Task requirements ->
Rewrite the material below, replacing every "Viewport" with "Window" and keeping everything else the same.

Material for finding displayed items
[start]
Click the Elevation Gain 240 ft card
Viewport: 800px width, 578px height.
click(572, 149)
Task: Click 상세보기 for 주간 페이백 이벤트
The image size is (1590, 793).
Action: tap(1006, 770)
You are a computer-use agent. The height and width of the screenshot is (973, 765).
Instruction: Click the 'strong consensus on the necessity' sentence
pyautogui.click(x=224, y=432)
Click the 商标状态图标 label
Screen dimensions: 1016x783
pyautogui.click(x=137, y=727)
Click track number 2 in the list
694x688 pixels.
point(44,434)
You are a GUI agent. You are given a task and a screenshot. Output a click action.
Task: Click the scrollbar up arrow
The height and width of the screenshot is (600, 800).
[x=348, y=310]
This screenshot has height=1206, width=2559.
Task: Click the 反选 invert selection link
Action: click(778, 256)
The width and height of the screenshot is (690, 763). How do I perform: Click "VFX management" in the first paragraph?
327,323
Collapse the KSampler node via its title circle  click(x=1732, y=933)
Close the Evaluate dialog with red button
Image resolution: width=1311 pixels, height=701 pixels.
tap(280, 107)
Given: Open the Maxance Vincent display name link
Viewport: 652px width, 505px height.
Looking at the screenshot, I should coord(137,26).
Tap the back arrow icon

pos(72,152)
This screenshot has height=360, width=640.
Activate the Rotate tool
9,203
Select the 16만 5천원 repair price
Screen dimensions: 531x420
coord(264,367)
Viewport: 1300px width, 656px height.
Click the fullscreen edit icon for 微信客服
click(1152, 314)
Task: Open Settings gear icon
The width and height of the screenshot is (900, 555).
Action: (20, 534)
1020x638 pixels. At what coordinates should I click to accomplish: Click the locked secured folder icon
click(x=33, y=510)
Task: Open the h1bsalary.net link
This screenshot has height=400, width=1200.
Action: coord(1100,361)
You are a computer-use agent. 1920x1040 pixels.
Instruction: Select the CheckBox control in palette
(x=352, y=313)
[end]
Exercise solution ->
Click the Elevation Gain 240 ft card
Window: 800px width, 578px height.
click(572, 149)
Task: Click 상세보기 for 주간 페이백 이벤트
The image size is (1590, 793).
Action: tap(1006, 770)
You are a computer-use agent. The height and width of the screenshot is (973, 765).
Instruction: Click the 'strong consensus on the necessity' sentence
pyautogui.click(x=224, y=432)
Click the 商标状态图标 label
Screen dimensions: 1016x783
pyautogui.click(x=137, y=727)
Click track number 2 in the list
694x688 pixels.
point(44,434)
You are a GUI agent. You are given a task and a screenshot. Output a click action.
Task: Click the scrollbar up arrow
The height and width of the screenshot is (600, 800).
[x=348, y=310]
This screenshot has height=1206, width=2559.
Task: Click the 反选 invert selection link
Action: click(778, 256)
The width and height of the screenshot is (690, 763). How do I perform: Click "VFX management" in the first paragraph?
327,323
Collapse the KSampler node via its title circle  click(x=1732, y=933)
Close the Evaluate dialog with red button
Image resolution: width=1311 pixels, height=701 pixels.
tap(280, 107)
Given: Open the Maxance Vincent display name link
Window: 652px width, 505px height.
Looking at the screenshot, I should coord(137,26).
Tap the back arrow icon

pos(72,152)
This screenshot has height=360, width=640.
Activate the Rotate tool
9,203
Select the 16만 5천원 repair price
Screen dimensions: 531x420
coord(264,367)
Window: 1300px width, 656px height.
Click the fullscreen edit icon for 微信客服
click(1152, 314)
Task: Open Settings gear icon
The width and height of the screenshot is (900, 555).
Action: (20, 534)
1020x638 pixels. At what coordinates should I click to accomplish: Click the locked secured folder icon
click(x=33, y=510)
Task: Open the h1bsalary.net link
This screenshot has height=400, width=1200.
Action: coord(1100,361)
You are a computer-use agent. 1920x1040 pixels.
Instruction: Select the CheckBox control in palette
(x=352, y=313)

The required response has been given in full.